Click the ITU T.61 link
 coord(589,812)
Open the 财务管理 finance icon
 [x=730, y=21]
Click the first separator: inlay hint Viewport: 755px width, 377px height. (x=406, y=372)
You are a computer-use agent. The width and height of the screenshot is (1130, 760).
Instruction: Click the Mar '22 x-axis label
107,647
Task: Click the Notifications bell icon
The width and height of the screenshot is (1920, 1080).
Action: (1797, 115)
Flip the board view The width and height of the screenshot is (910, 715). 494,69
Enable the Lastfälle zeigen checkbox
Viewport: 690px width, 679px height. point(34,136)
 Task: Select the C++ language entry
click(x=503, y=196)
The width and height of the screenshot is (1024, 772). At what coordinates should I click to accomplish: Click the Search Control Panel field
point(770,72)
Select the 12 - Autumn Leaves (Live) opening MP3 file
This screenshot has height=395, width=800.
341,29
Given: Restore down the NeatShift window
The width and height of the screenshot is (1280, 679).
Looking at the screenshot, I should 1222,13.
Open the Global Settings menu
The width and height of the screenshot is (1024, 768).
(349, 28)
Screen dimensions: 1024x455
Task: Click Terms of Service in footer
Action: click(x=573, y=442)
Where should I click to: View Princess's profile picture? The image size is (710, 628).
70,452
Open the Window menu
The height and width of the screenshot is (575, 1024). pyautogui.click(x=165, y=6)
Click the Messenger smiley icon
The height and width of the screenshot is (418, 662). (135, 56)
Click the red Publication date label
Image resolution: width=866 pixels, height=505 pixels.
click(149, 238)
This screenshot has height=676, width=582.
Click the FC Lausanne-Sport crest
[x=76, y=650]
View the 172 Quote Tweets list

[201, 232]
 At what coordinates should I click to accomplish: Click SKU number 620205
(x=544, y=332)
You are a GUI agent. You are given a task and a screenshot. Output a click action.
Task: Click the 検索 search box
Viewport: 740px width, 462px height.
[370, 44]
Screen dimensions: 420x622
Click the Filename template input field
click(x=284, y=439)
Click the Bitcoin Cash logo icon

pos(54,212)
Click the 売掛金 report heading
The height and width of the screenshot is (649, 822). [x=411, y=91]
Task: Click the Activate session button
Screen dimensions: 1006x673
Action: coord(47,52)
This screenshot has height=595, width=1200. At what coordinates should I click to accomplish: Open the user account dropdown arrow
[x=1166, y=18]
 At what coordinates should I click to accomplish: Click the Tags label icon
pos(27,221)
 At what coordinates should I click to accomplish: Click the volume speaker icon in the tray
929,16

### Required action
Print the whole listing above exactly, please.

### Solution
Click the ITU T.61 link
 coord(589,812)
Open the 财务管理 finance icon
 [x=730, y=21]
Click the first separator: inlay hint Viewport: 755px width, 377px height. (x=406, y=372)
You are a computer-use agent. The width and height of the screenshot is (1130, 760).
Instruction: Click the Mar '22 x-axis label
107,647
Task: Click the Notifications bell icon
The width and height of the screenshot is (1920, 1080).
Action: (1797, 115)
Flip the board view The width and height of the screenshot is (910, 715). 494,69
Enable the Lastfälle zeigen checkbox
Viewport: 690px width, 679px height. point(34,136)
 Task: Select the C++ language entry
click(x=503, y=196)
The width and height of the screenshot is (1024, 772). At what coordinates should I click to accomplish: Click the Search Control Panel field
point(770,72)
Select the 12 - Autumn Leaves (Live) opening MP3 file
This screenshot has height=395, width=800.
341,29
Given: Restore down the NeatShift window
The width and height of the screenshot is (1280, 679).
Looking at the screenshot, I should 1222,13.
Open the Global Settings menu
The width and height of the screenshot is (1024, 768).
(349, 28)
Screen dimensions: 1024x455
Task: Click Terms of Service in footer
Action: click(x=573, y=442)
Where should I click to: View Princess's profile picture? The image size is (710, 628).
70,452
Open the Window menu
The height and width of the screenshot is (575, 1024). pyautogui.click(x=165, y=6)
Click the Messenger smiley icon
The height and width of the screenshot is (418, 662). (135, 56)
Click the red Publication date label
Image resolution: width=866 pixels, height=505 pixels.
click(149, 238)
This screenshot has height=676, width=582.
Click the FC Lausanne-Sport crest
[x=76, y=650]
View the 172 Quote Tweets list

[201, 232]
 At what coordinates should I click to accomplish: Click SKU number 620205
(x=544, y=332)
You are a GUI agent. You are given a task and a screenshot. Output a click action.
Task: Click the 検索 search box
Viewport: 740px width, 462px height.
[370, 44]
Screen dimensions: 420x622
Click the Filename template input field
click(x=284, y=439)
Click the Bitcoin Cash logo icon

pos(54,212)
Click the 売掛金 report heading
The height and width of the screenshot is (649, 822). [x=411, y=91]
Task: Click the Activate session button
Screen dimensions: 1006x673
Action: coord(47,52)
This screenshot has height=595, width=1200. At what coordinates should I click to accomplish: Open the user account dropdown arrow
[x=1166, y=18]
 At what coordinates should I click to accomplish: Click the Tags label icon
pos(27,221)
 At what coordinates should I click to accomplish: Click the volume speaker icon in the tray
929,16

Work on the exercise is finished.